** SEGMENTO DI TESTO **
———
La goffa tenerezza di The Bear

di letizia ceriani

Si fa sempre più strano e complicato il rapporto tra uomo e lavoro. Gelida macchina generata dal Novecento capitalista, il lavoro, con le sue maschere, fagocita il mondo circostante, eppure è necessario. La serie televisiva The Bear attraversa questa stramba e contraddittoria liaison.

Qual è lo scopo della vita? Se lo chiede il cugino Richie, e se lo chiedono tutti i personaggi, orientati verso quello che è un obiettivo, l’occasione per riprendersi e vincere. Almeno una volta. Ma la vittoria è per chi non conosce sconfitta, e il fallimento – nel cinema come nella realtà – è pane quotidiano. The Bear non è una favola agrodolce, è più una tragedia in senso aristotelico.
———
** ESTRATTO DEL DATASET **
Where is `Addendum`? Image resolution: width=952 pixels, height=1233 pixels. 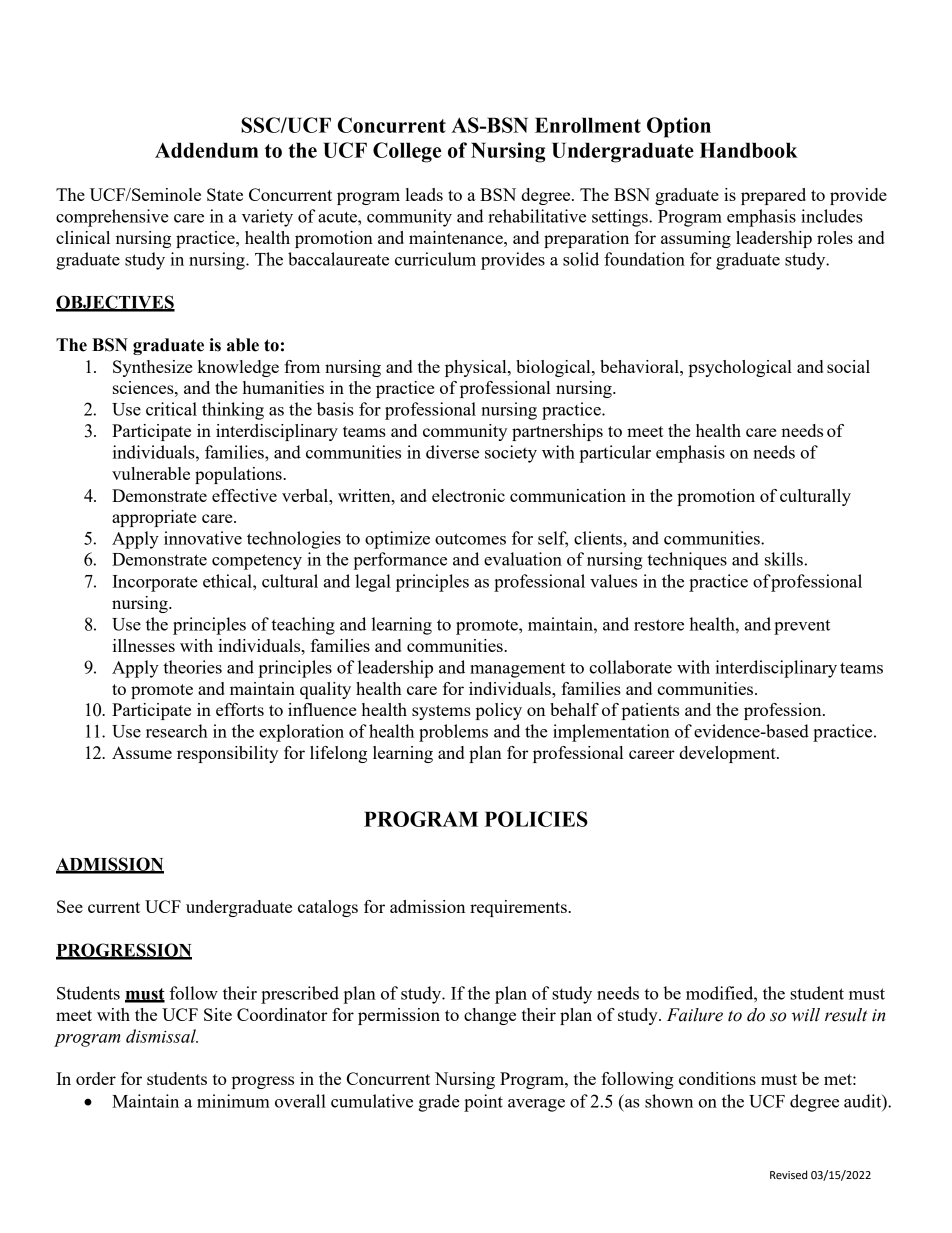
———
** CONSEGNA **
Riscrivi il brano del testo su The Bear che inizia con le parole contenenti "di letizia ceriani" e termina con "in senso aristotelico.", mettendo "bizzarra" al posto di "stramba".

** RISPOSTA **
di letizia ceriani

Si fa sempre più strano e complicato il rapporto tra uomo e lavoro. Gelida macchina generata dal Novecento capitalista, il lavoro, con le sue maschere, fagocita il mondo circostante, eppure è necessario. La serie televisiva The Bear attraversa questa bizzarra e contraddittoria liaison.

Qual è lo scopo della vita? Se lo chiede il cugino Richie, e se lo chiedono tutti i personaggi, orientati verso quello che è un obiettivo, l’occasione per riprendersi e vincere. Almeno una volta. Ma la vittoria è per chi non conosce sconfitta, e il fallimento – nel cinema come nella realtà – è pane quotidiano. The Bear non è una favola agrodolce, è più una tragedia in senso aristotelico.